The Irish feud over the Boundary Question (TIME, May 5) continued.

After a recent futile meeting between President Cosgrave of the Irish Free State, Premier Sir James Craig of Northern Ireland and J. H. Thomas, Secretary of State for the Colonies, the British Government decided to call the Boundary Commission provided for in the Free State Agreement Act of 1922.

President Cosgrave has all along desired the convocation of this commission, but Premier Craig claimed that the boundary between the North and South had already been fixed by the Government of Ireland Act of 1920; he stated that he was ready to discuss the matter directly with President Cosgrave, but not through the Boundary Commission.

Meanwhile, the Free State Government appointed John MacNeill as their commissioner on the Boundary Commission. The British Government took immediate steps to appoint a commissioner, but one person after another refused the job, the latest being ex-Premier Sir Robert Borden of Canada. The British Government also called upon the Government of Northern Ireland to appoint their commissioner, but Premier Craig stoutly refused, declaring that "not a yard of our territory will be handed over to a foreign flag," and " if the frontier is attacked, we are entitled to the support of the British Army and Navy to protect our boundary."

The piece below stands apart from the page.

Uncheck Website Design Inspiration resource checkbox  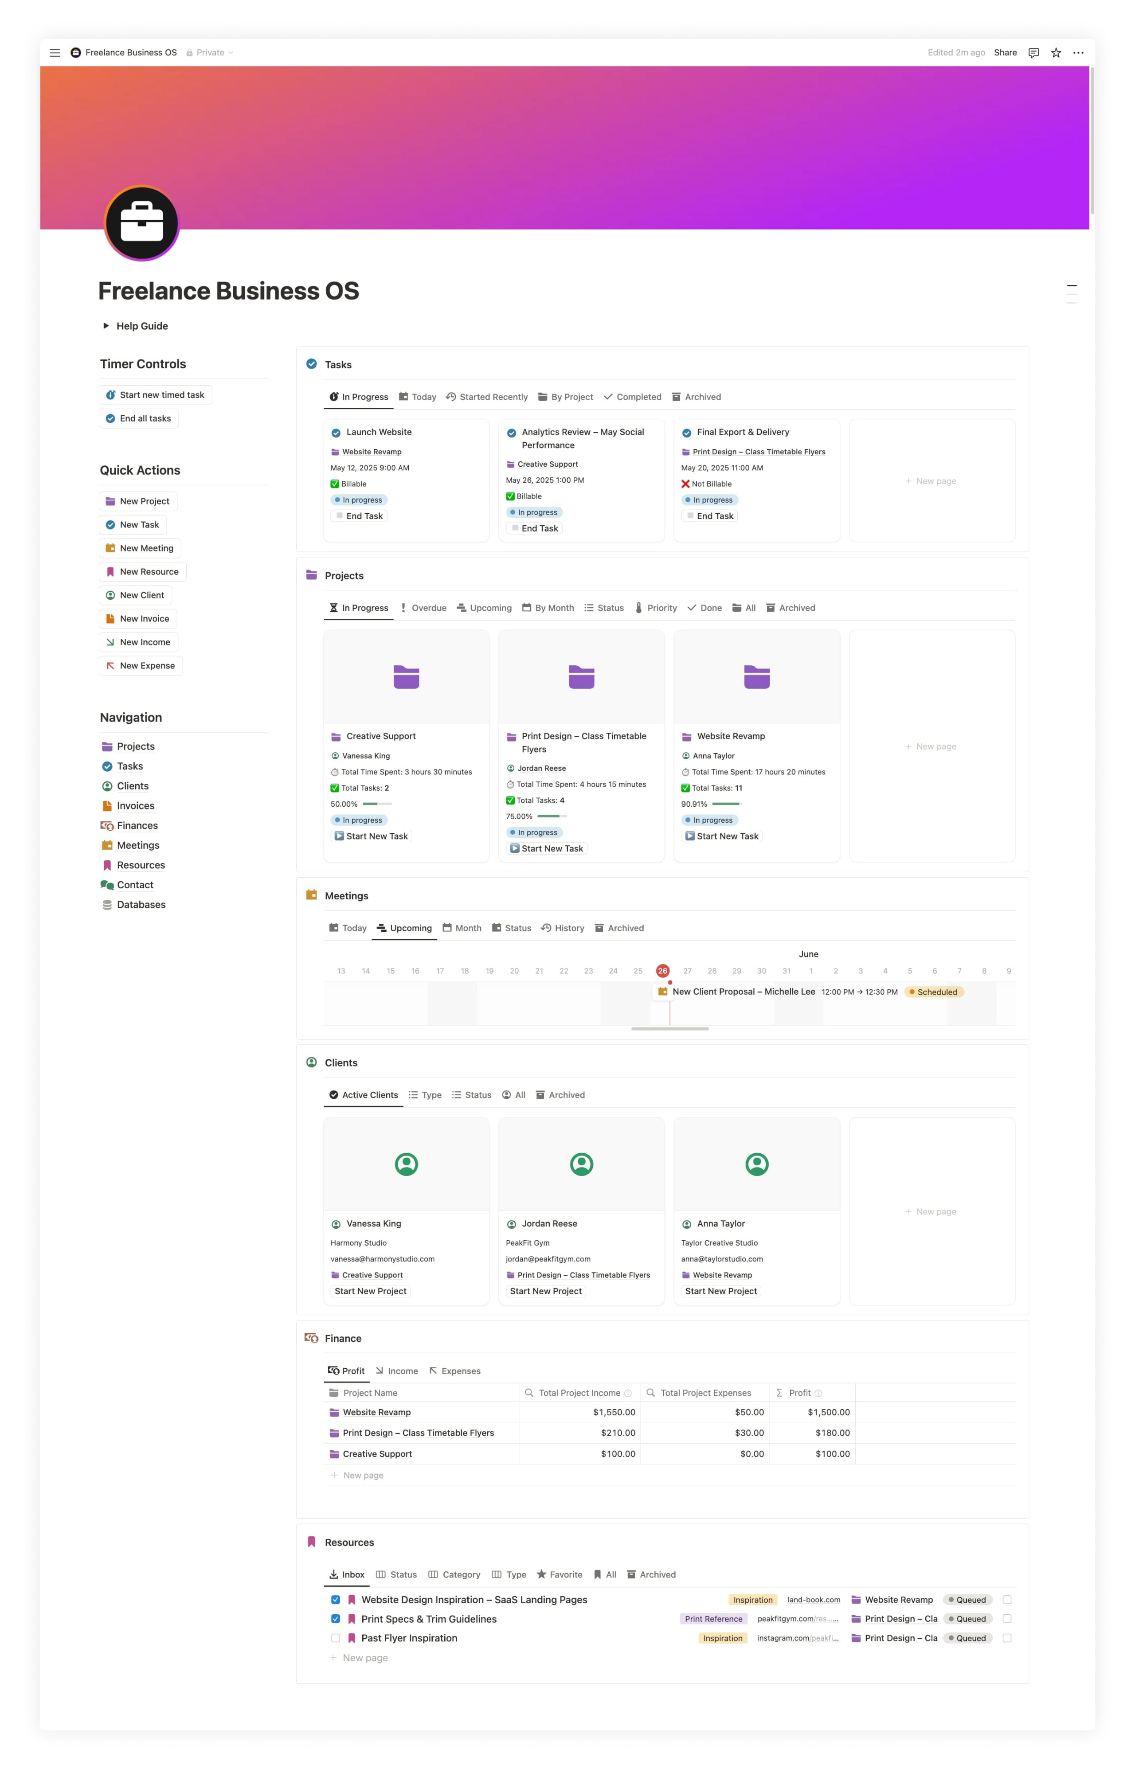tap(335, 1600)
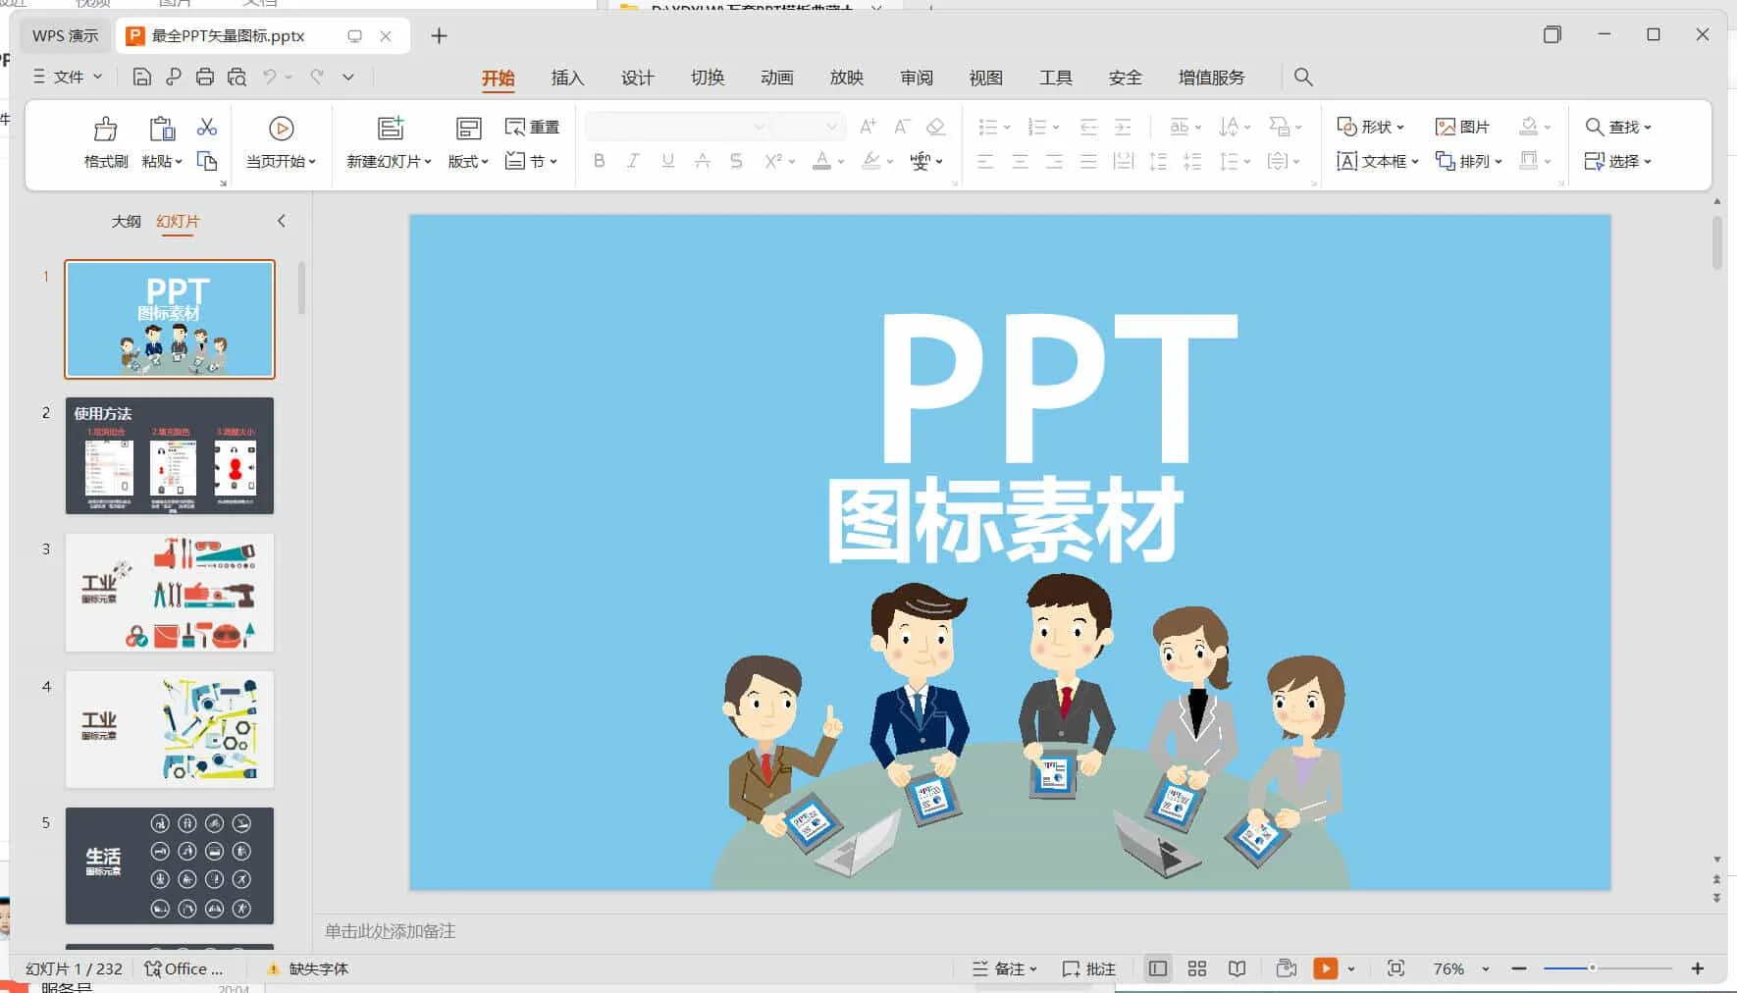1737x993 pixels.
Task: Click the 批注 (comment) icon in status bar
Action: point(1089,968)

The only road out of the difficulty was: 1) direct settlement between Cosgrave and Craig; 2) appointment by the King on the advice of the British Government of a commissioner to represent Northern Ireland; 3) settlement by the Privy Council.

Sir James Craig has been reviled and praised by Irishmen more than any other denizen of the Emerald Isle. Of course, the Irishmen that do the reviling will not admit that Sir James or any of his admirers are Irishmen, while the Irishmen that do the praising stoutly affirm that they are every bit as Irish as those who revile.

Sir James Craig was born in County Down 53 years ago, became first a soldier, then a politician, held several important Government positions in the Imperial Parliament, then became on June 7, 1921 first Premier of Northern Ireland.

At one time there undoubtedly existed in England a warm affection and considerable sympathy for the people of the six counties* of the North. Since the settlement of the Sinn Fein disturbances of the post-War era in 1922, the Northerners have displayed an attitude of recalcitrancy which has alienated most of the support upon which they could once have counted in the United Kingdom and abroad.

It was a very difficult task that Sir James undertook when he formed his first ministry, but it has been largely through his undoubted good qualities as a statesman that he has been able to preserve an outward semblance of peace in his small corner of Ireland.

As a man he is solemn, strong, sober; as a leader he is cool, discreet, able. In politics he is a staunch Unionist, and an unbending Imperialist, has "no foolish fastidiousness about democratic principles." As an orator he is a failure, but as a man of action he is "a national asset." Two un-Irish features stand out in his physiognomy and character; he has an egg-shaped head with eyes deep set and far apart; he is "an Irishman without a sense of humor."

*Londonderry, Antrim, Tyrone, Down, Armagh, Fermanagh.